All the viruses do not do that, though some do, like Alcan/Alacra/P2p Worm, SDBot, some rootkit infections, Boran, Brontok etc. Generally AVs take care of the main file [ie the installer], but I have never seen that a AV can clean the infected machine completely and the infection remains in a strength enough to wreck your PC. AVs are generally ineffective against Driver rootkits like Microsoft API Helper [its a malware and not from Mocrosoft]. You need specialized tools and people to clean your PC.

To cut the long story short, there is no commercial AV available which even touch the drivers and hence can not or does not tackle driver based malwares.
One more example is Rustock, this crappy is out there for quite a long time, but none odf the AV can either recognize or delete it.


This is the reason why it is said that Prevention is Better than Cure. You need all sorts of security application running beside your AV like a Firewall, AntiSpyware [Spybot S&D with Teatimer enabled], SpywareGuard and SpywareBlaster. MVPS Hosts Files, IE Spayed and McAfee Site Advisor.

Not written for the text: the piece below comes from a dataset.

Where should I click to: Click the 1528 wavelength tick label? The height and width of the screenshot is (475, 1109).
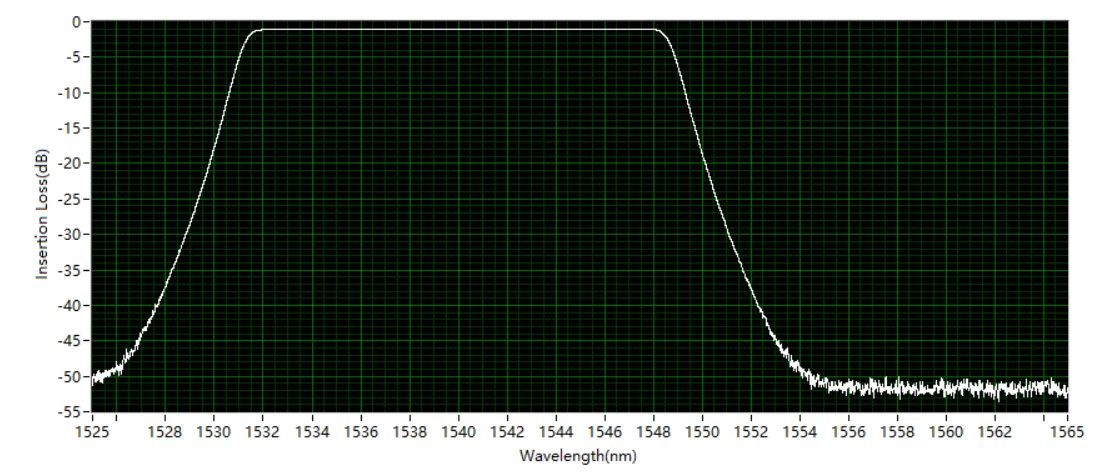click(165, 431)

Had the AVs been enough you would not need all these.

 

[sumeetindia]

Some Virus's can disable the Task Manager and Redigit, they do this to make cleansing the system a more daunting process.
We can deal with this in a number of ways. The easiest solution to Enable Task Manager:

Click Start/Run now copy this EXACTLY as it is shown here and paste it to the Run Box and click Ok:

REG add HKCU\Software\Microsoft\Windows\CurrentVersion\Policies\System /v DisableTaskMgr /t REG_DWORD /d 0 /f

That should Enable the Task Manager.

Now for the Regedit:

Please open Notepad and copy and paste this to notepad EXACTLY as shown here:

REGEDIT4
[HKEY_CURRENT_USER\Software\Microsoft\Windows\CurrentVersion\Policies\System]
"DisableRegistryTools"=dword:00000000
[HKEY_LOCAL_MACHINE\Software\Microsoft\Windows\CurrentVersion\Policies\System]
"DisableRegistryTools"=dword:00000000

Save it as unlockreg.reg

Once saved, double click Unlockreg.reg and merge the file to your Registry.

This should sole the problem for you.
Hope this helps you
BTW I have checked this in XP only havent checked in other OS.

 

[Nikhilsam]

Thanks! that's a good list.

 

[src2206]

If you are infected with something like Alcan and the source is still there in your PC then this script will not help you much. Your Regedit and taskmanager will be disabled again.